Print the entries that appear below, exactly as written and without their pictures.

[Opening WORKING DATA section]

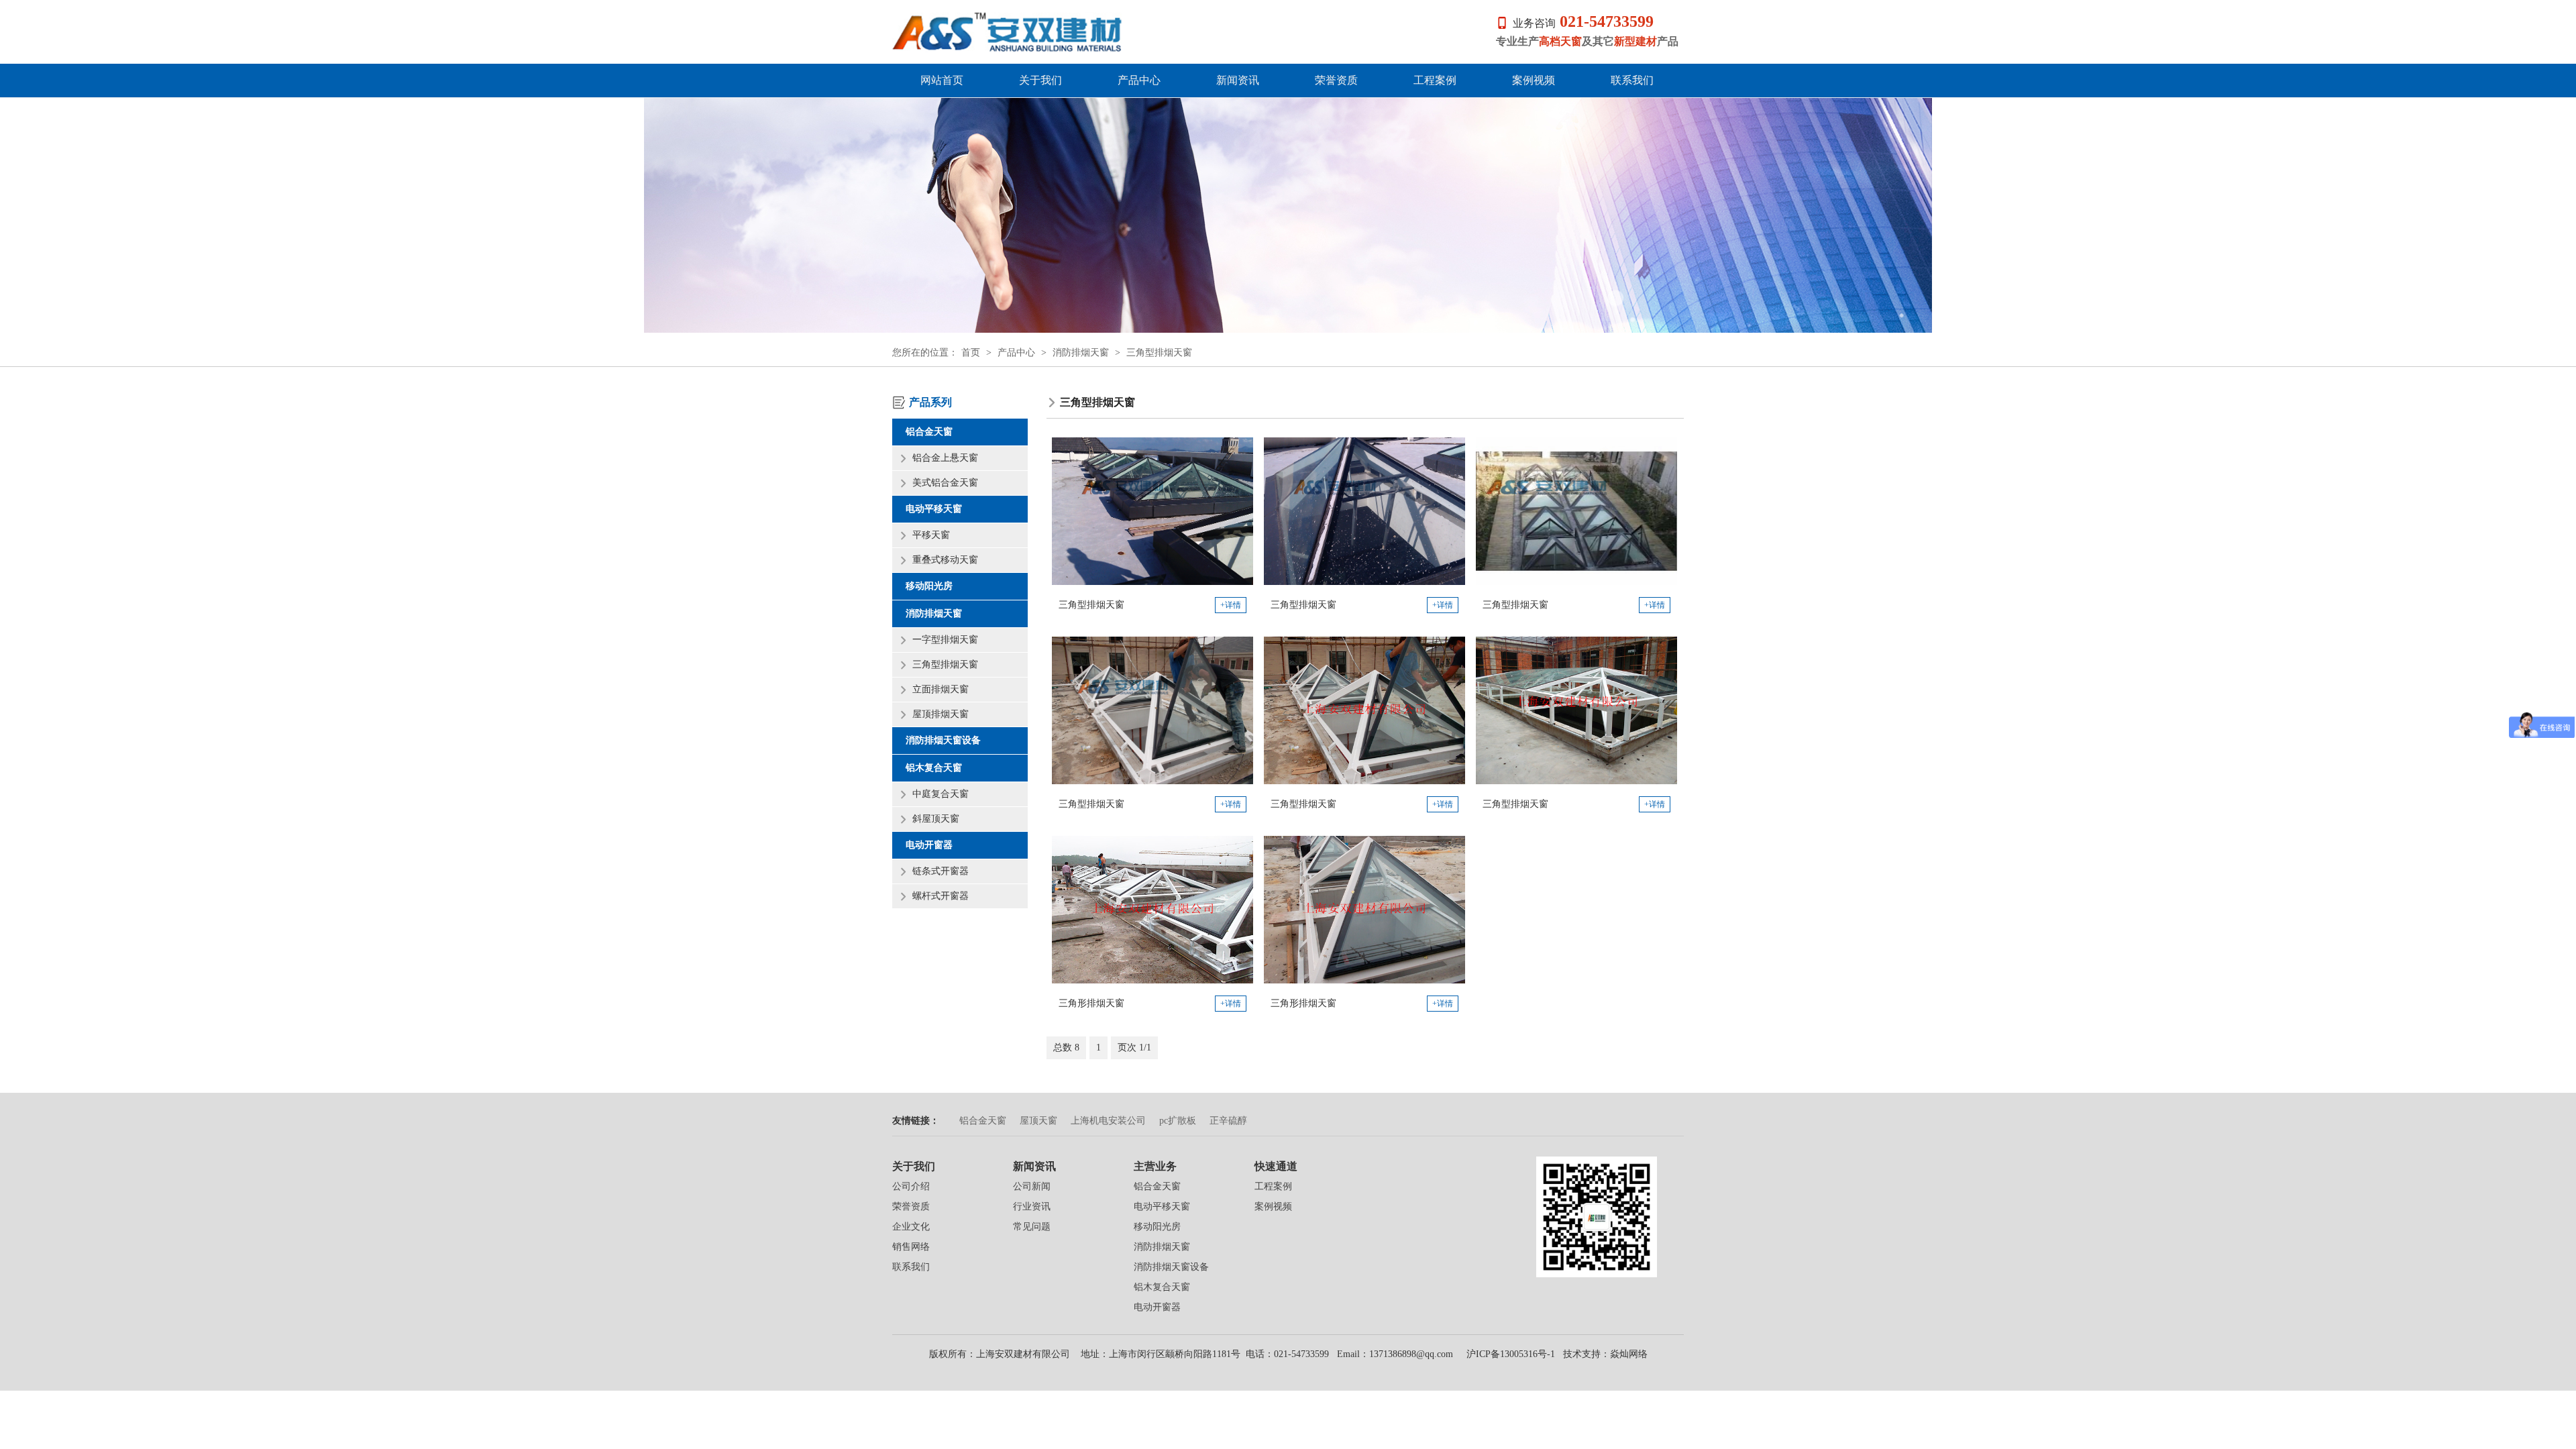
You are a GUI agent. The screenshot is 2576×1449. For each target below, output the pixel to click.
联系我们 (1632, 80)
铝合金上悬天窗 (945, 458)
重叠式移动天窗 (945, 560)
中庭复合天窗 (940, 794)
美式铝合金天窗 (945, 483)
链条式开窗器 (940, 871)
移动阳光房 (929, 586)
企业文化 (911, 1227)
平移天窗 (931, 535)
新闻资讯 (1237, 80)
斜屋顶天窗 (935, 819)
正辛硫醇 (1228, 1121)
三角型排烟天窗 (1159, 352)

[Closing WORKING DATA section]

* [THE COMPLETED TASK]:
You are a GUI agent. The screenshot is 2576×1449. For each target below, output the pixel to click.
联系我们 (1632, 80)
铝合金上悬天窗 (945, 458)
重叠式移动天窗 (945, 560)
中庭复合天窗 (940, 794)
美式铝合金天窗 (945, 483)
链条式开窗器 (940, 871)
移动阳光房 (929, 586)
企业文化 (911, 1227)
平移天窗 (931, 535)
新闻资讯 (1237, 80)
斜屋顶天窗 (935, 819)
正辛硫醇 (1228, 1121)
三角型排烟天窗 (1159, 352)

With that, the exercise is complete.